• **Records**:
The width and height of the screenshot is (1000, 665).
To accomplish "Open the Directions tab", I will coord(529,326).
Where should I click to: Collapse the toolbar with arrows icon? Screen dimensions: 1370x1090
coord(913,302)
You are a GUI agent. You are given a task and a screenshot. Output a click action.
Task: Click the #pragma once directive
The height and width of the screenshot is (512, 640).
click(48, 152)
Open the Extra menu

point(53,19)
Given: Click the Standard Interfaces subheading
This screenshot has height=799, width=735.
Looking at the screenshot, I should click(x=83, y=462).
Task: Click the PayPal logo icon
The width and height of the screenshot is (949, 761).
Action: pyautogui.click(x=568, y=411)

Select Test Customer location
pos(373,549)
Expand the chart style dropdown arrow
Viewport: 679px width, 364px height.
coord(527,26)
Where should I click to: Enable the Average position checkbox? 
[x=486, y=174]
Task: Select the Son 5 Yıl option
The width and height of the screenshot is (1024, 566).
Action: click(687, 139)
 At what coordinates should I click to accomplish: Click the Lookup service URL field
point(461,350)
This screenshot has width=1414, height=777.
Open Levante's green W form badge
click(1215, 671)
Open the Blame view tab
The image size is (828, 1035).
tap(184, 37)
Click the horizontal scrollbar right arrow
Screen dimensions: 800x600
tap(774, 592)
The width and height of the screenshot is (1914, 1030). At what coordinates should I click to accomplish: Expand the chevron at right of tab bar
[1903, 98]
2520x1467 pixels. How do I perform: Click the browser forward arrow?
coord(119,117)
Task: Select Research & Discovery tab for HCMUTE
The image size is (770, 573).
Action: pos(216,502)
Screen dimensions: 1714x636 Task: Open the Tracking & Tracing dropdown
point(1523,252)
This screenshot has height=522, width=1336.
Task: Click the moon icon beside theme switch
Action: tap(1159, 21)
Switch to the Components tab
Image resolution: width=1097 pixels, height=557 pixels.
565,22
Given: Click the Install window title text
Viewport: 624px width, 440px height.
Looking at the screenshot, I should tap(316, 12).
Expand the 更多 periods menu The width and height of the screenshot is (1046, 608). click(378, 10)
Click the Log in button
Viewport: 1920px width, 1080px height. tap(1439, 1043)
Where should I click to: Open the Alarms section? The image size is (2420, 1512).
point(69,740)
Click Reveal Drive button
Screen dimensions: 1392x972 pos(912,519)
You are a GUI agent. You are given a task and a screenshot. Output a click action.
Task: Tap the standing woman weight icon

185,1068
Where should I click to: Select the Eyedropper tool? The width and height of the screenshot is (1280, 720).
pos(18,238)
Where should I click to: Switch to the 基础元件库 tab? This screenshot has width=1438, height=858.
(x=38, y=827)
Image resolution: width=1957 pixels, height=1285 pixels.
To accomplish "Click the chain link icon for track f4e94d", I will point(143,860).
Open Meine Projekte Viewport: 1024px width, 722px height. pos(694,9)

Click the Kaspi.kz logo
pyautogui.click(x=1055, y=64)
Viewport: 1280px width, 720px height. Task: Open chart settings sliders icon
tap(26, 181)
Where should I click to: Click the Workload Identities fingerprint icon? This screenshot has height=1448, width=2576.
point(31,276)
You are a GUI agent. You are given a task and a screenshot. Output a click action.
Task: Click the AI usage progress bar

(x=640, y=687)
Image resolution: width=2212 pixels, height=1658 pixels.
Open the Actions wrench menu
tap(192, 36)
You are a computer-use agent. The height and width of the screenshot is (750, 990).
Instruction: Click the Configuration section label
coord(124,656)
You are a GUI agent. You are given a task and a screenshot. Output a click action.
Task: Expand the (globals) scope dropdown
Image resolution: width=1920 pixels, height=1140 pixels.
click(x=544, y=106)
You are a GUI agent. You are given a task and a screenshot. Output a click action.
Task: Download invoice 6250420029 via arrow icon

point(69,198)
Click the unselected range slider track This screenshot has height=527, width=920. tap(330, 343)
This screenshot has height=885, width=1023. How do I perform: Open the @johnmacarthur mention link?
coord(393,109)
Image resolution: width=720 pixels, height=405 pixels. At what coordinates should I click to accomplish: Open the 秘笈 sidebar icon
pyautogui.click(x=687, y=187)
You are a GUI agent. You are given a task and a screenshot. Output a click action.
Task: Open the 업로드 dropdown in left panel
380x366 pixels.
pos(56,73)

• **Instruction**: Reproduce the lines verbatim, starting at the line that contains "Given: Click the Install window title text" and ending after the line that contains "tap(192, 36)".

• **Answer to this task**:
Given: Click the Install window title text
Viewport: 624px width, 440px height.
Looking at the screenshot, I should tap(316, 12).
Expand the 更多 periods menu The width and height of the screenshot is (1046, 608). click(378, 10)
Click the Log in button
Viewport: 1920px width, 1080px height. tap(1439, 1043)
Where should I click to: Open the Alarms section? The image size is (2420, 1512).
point(69,740)
Click Reveal Drive button
Screen dimensions: 1392x972 pos(912,519)
You are a GUI agent. You are given a task and a screenshot. Output a click action.
Task: Tap the standing woman weight icon

185,1068
Where should I click to: Select the Eyedropper tool? The width and height of the screenshot is (1280, 720).
pos(18,238)
Where should I click to: Switch to the 基础元件库 tab? This screenshot has width=1438, height=858.
(x=38, y=827)
Image resolution: width=1957 pixels, height=1285 pixels.
To accomplish "Click the chain link icon for track f4e94d", I will point(143,860).
Open Meine Projekte Viewport: 1024px width, 722px height. pos(694,9)

Click the Kaspi.kz logo
pyautogui.click(x=1055, y=64)
Viewport: 1280px width, 720px height. Task: Open chart settings sliders icon
tap(26, 181)
Where should I click to: Click the Workload Identities fingerprint icon? This screenshot has height=1448, width=2576.
point(31,276)
You are a GUI agent. You are given a task and a screenshot. Output a click action.
Task: Click the AI usage progress bar

(x=640, y=687)
Image resolution: width=2212 pixels, height=1658 pixels.
Open the Actions wrench menu
tap(192, 36)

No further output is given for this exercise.